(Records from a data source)
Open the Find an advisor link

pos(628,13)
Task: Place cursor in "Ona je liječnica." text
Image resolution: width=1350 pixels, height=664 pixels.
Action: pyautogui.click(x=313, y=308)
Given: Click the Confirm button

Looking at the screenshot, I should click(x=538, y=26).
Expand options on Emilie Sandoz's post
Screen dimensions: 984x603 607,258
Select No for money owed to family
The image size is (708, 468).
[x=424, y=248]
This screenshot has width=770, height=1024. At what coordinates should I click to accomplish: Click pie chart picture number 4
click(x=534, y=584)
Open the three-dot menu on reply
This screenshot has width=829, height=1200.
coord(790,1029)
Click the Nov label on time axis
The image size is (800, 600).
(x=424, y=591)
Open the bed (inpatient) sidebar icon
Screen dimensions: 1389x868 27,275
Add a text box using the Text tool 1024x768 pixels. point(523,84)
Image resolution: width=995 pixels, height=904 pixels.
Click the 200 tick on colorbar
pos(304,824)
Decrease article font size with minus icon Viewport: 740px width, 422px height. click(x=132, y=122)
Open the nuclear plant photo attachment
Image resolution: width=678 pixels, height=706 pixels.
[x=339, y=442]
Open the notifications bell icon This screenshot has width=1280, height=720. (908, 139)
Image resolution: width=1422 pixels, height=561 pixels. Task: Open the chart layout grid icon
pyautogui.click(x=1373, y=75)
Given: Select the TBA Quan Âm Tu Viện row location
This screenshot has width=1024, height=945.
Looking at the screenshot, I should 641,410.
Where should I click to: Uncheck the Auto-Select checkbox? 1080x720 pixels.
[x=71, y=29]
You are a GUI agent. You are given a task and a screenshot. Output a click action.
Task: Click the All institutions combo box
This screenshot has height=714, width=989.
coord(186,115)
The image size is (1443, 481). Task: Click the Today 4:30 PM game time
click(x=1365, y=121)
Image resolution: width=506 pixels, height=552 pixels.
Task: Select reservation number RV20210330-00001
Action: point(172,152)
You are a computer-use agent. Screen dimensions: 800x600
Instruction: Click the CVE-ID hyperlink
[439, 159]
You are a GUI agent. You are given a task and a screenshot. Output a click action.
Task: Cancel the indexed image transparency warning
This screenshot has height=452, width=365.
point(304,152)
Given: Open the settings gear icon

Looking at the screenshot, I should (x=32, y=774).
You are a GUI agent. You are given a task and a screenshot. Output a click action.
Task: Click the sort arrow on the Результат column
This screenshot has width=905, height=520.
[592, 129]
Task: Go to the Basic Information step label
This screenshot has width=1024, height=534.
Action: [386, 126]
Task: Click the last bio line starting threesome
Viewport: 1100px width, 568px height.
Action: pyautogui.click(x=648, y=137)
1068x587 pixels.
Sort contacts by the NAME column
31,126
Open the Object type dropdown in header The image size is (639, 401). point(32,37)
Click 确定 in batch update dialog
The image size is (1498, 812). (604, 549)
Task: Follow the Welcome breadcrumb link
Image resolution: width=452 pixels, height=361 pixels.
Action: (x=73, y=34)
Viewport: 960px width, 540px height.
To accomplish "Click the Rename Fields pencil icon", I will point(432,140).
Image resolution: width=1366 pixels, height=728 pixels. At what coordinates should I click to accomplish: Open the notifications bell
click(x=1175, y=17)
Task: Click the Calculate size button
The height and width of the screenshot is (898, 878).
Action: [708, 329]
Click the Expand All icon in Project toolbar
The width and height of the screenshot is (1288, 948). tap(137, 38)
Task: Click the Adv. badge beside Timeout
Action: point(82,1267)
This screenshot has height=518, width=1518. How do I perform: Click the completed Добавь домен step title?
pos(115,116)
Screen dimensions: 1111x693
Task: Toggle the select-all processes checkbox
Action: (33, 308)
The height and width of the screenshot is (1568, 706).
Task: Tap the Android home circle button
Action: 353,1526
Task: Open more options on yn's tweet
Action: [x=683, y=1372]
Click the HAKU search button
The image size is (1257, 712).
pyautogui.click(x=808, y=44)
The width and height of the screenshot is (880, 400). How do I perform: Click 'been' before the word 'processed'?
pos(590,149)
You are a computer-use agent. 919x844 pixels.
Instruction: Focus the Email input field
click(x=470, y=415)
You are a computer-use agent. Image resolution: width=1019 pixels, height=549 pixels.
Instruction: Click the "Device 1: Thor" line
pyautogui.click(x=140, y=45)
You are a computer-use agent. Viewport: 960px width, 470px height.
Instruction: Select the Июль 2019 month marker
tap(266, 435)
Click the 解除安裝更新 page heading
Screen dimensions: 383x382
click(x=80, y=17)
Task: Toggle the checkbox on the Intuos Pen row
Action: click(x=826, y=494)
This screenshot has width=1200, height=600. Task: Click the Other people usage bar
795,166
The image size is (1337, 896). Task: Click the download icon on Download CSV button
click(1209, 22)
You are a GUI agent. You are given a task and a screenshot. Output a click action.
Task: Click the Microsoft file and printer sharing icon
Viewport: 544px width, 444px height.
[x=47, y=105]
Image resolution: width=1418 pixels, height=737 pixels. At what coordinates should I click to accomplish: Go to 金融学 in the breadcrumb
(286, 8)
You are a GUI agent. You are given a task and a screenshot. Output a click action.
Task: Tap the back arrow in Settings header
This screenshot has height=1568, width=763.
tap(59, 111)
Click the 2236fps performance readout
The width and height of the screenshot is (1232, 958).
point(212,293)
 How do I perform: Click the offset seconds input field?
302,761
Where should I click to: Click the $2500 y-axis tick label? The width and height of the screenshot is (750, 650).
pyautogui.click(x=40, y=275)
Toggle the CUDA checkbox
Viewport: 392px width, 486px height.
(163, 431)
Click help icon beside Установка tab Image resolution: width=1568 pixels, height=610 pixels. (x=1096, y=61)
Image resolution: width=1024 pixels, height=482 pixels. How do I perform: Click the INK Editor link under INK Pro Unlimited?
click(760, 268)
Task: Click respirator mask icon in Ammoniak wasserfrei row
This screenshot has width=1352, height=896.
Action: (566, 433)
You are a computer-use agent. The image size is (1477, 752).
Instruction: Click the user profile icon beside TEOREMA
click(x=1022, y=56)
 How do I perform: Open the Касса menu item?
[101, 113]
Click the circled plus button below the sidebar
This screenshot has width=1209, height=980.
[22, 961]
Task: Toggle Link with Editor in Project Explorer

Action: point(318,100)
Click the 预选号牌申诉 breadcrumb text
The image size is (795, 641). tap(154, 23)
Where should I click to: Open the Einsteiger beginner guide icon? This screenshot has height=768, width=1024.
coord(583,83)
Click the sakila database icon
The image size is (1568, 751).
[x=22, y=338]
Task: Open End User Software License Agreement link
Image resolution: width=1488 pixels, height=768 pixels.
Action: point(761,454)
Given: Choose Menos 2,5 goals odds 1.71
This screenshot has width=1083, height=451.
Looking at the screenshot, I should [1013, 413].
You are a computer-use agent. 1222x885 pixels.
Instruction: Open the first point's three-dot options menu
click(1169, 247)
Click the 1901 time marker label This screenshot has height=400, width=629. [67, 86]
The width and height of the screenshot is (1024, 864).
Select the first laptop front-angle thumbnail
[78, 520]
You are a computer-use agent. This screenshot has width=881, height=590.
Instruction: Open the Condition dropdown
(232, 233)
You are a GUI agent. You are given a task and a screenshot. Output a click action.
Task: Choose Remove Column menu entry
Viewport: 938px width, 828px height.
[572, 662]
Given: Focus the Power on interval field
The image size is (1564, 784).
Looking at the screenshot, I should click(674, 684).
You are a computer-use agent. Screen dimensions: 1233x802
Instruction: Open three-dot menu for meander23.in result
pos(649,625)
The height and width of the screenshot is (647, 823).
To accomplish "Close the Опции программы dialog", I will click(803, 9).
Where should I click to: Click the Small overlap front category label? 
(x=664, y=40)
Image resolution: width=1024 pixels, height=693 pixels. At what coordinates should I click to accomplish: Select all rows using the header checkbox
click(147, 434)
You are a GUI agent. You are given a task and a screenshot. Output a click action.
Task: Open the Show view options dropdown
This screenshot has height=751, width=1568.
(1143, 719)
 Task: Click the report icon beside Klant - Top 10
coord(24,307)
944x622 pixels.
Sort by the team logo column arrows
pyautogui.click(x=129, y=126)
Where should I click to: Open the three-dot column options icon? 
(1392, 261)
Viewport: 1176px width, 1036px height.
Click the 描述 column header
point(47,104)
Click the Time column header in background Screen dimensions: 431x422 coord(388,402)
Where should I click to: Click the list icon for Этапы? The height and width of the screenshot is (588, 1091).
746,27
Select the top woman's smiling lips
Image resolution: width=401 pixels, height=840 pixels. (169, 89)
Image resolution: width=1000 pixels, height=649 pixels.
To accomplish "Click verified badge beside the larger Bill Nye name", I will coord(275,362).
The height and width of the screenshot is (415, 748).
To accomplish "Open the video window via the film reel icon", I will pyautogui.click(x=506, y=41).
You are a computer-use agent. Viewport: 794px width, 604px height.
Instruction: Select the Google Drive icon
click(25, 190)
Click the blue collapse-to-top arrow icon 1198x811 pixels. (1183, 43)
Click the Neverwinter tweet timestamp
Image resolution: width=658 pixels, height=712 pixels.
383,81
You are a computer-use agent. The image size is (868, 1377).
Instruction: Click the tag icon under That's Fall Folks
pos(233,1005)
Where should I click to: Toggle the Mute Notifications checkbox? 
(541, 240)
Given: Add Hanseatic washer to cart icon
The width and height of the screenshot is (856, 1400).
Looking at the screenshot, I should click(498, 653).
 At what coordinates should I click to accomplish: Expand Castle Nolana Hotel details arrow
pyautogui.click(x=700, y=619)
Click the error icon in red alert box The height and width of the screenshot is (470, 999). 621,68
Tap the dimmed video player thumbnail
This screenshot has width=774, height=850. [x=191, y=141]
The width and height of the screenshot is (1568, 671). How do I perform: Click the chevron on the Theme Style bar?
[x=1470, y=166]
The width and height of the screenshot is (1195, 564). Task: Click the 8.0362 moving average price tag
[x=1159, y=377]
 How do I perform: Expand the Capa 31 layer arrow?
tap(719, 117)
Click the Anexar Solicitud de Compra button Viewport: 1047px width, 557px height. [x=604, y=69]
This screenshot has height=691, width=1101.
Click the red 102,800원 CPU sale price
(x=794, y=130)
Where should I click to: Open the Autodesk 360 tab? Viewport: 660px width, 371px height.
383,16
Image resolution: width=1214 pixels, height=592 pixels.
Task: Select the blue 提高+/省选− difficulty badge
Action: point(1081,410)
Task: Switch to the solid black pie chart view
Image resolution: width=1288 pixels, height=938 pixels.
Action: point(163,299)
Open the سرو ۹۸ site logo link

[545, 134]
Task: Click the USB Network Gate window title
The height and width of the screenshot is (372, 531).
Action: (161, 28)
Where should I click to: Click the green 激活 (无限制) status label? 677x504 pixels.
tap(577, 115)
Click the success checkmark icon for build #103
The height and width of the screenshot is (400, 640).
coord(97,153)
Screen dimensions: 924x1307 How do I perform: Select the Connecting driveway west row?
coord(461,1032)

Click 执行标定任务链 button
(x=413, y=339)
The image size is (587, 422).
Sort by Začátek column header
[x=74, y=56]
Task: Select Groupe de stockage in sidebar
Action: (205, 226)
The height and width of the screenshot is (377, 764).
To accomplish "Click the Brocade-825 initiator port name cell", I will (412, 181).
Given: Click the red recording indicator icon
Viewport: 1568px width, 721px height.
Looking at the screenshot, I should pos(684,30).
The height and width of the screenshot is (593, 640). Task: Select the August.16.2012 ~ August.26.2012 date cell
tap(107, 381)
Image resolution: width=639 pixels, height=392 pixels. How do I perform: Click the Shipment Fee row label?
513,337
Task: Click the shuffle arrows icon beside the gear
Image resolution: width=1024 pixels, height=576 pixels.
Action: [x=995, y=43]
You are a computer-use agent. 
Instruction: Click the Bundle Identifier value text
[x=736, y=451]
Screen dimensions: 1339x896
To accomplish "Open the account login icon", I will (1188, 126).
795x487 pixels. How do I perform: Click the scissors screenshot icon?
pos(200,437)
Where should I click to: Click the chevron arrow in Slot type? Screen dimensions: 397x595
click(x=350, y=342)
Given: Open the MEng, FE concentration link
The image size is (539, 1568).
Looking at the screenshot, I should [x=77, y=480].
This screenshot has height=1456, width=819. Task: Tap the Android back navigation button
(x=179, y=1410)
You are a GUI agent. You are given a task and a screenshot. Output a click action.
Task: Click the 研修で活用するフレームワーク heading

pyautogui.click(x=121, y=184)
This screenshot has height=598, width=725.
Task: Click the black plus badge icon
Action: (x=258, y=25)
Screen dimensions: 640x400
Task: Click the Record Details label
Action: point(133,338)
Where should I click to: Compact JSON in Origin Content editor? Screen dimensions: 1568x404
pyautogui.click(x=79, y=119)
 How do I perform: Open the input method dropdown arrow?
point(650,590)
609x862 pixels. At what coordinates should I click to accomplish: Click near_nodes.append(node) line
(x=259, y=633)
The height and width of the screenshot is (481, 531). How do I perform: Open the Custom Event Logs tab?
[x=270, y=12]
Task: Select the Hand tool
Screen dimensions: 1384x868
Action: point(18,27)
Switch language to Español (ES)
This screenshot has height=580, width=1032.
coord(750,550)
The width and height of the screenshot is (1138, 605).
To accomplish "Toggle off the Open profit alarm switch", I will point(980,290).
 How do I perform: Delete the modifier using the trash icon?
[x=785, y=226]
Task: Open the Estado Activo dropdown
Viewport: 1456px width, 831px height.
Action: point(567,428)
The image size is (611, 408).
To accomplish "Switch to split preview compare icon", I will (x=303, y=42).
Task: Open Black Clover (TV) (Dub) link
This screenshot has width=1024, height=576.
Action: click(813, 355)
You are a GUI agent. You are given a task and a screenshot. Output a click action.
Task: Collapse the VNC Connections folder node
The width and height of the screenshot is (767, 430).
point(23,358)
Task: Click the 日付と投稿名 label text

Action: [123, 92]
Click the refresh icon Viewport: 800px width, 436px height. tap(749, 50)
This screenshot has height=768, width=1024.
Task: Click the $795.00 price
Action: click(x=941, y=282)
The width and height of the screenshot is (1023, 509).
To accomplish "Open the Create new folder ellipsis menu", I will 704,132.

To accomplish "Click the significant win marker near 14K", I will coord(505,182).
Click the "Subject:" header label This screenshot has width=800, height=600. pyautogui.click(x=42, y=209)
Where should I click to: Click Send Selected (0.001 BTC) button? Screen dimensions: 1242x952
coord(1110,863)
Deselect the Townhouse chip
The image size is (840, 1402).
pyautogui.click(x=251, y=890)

§ Exercise objective
Nothing but the lines from the first line of the data through the line with "Given: Select the" should be returned, exactly as they appear, both ends included.

§ Response area
Open the Find an advisor link

pos(628,13)
Task: Place cursor in "Ona je liječnica." text
Image resolution: width=1350 pixels, height=664 pixels.
Action: pyautogui.click(x=313, y=308)
Given: Click the Confirm button

Looking at the screenshot, I should click(x=538, y=26).
Expand options on Emilie Sandoz's post
Screen dimensions: 984x603 607,258
Select No for money owed to family
The image size is (708, 468).
[x=424, y=248]
This screenshot has width=770, height=1024. At what coordinates should I click to accomplish: Click pie chart picture number 4
click(x=534, y=584)
Open the three-dot menu on reply
This screenshot has width=829, height=1200.
coord(790,1029)
Click the Nov label on time axis
The image size is (800, 600).
(x=424, y=591)
Open the bed (inpatient) sidebar icon
Screen dimensions: 1389x868 27,275
Add a text box using the Text tool 1024x768 pixels. point(523,84)
Image resolution: width=995 pixels, height=904 pixels.
Click the 200 tick on colorbar
pos(304,824)
Decrease article font size with minus icon Viewport: 740px width, 422px height. click(x=132, y=122)
Open the nuclear plant photo attachment
Image resolution: width=678 pixels, height=706 pixels.
[x=339, y=442]
Open the notifications bell icon This screenshot has width=1280, height=720. (908, 139)
Image resolution: width=1422 pixels, height=561 pixels. Task: Open the chart layout grid icon
pyautogui.click(x=1373, y=75)
Given: Select the TBA Quan Âm Tu Viện row location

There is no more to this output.